A3.6  In assigning reliability values to a computer based system it is appropriate to consider the hardware and software aspects separately since their behaviour is quite different. Hardware failures are predominantly random, hence coincident failures have a low probability of occurrence unless occasioned by a common cause. Hardware reliability can, therefore, be improved by the use of simple redundancy, although a limitation is imposed due to the incidence of common cause failures.  Software failures are due to systematic faults.  Their occurrence depends upon the values of input and stored parameters causing paths containing faults to be executed. Here simple redundancy gives no reliability improvement since each program sees the same input values.  The software equivalent of hardware redundancy is achieved by software diversity, since only by such means can coincident failures be rendered less likely.  Where a claim is made that very high reliability has been achieved through software diversity then the assessor should consider the guidance provided in Appendix 4 and the document “Licensing of safety critical software for nuclear reactors.  Common position of seven European nuclear regulators and authorised technical support organisations [736KB]”.

A3.7  The overall system reliability in terms of failures per demand is the sum of the separate software and hardware contributions.

A3.8  Where credit is claimed for self-revealing fault detection and automatic testing in reliability calculations, the contribution attributable to system and operator response, and MTTR should be specified and justified. Failures which are not self-revealing should be deemed to exist until the next test that would reveal them.
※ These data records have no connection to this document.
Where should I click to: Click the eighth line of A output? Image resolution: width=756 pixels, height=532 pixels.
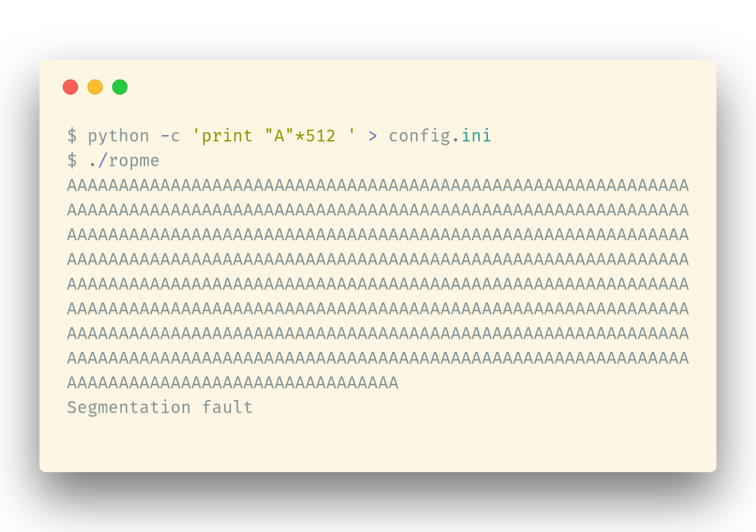click(377, 358)
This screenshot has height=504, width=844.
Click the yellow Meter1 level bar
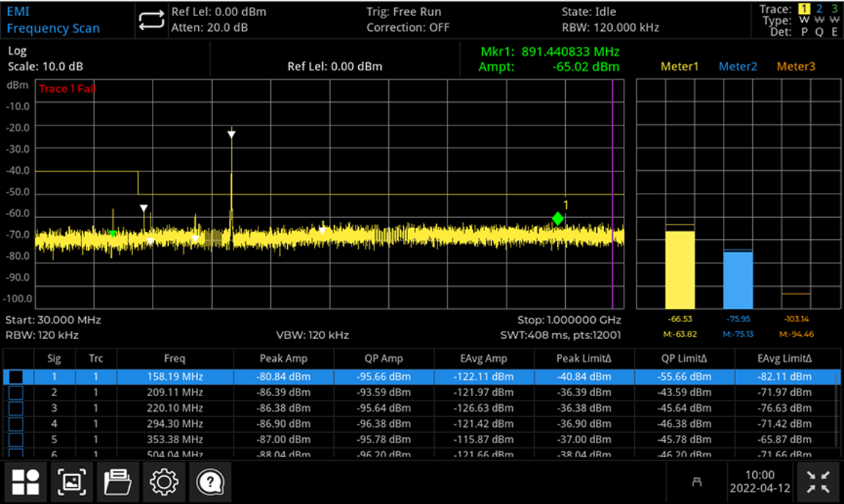pyautogui.click(x=680, y=268)
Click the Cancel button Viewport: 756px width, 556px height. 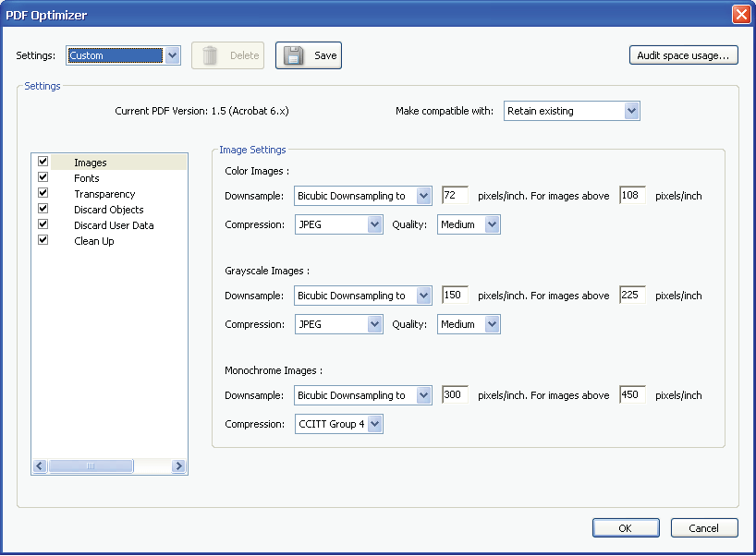[704, 528]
A3.9  The claimed effectiveness of the fault detection system should be justified. A claim of 100% should be rejected.

A3.10  When evaluating the numerical reliability claimed for the hardware of a computer based system, limited credit (depending upon the software production method employed) can be claimed for the diagnostic software designed to detect hardware faults.

A3.11  Licensee numerical reliability claims would be enhanced by the application of statistical testing techniques. An important consideration here is whether the system facilitates statistical testing and the generation of direct evidence to support reliability claims. A review of research into statistical testing should be undertaken so as to inform the steps needed to generate a convincing statistical reliability claim. Note that the number of required tests (representative operational transients randomly selected from the input space) could run to tens of thousands (e.g. of the order of 50,000 tests with no failure for a 1E-4 probability of failure on demand demonstration to 99% confidence).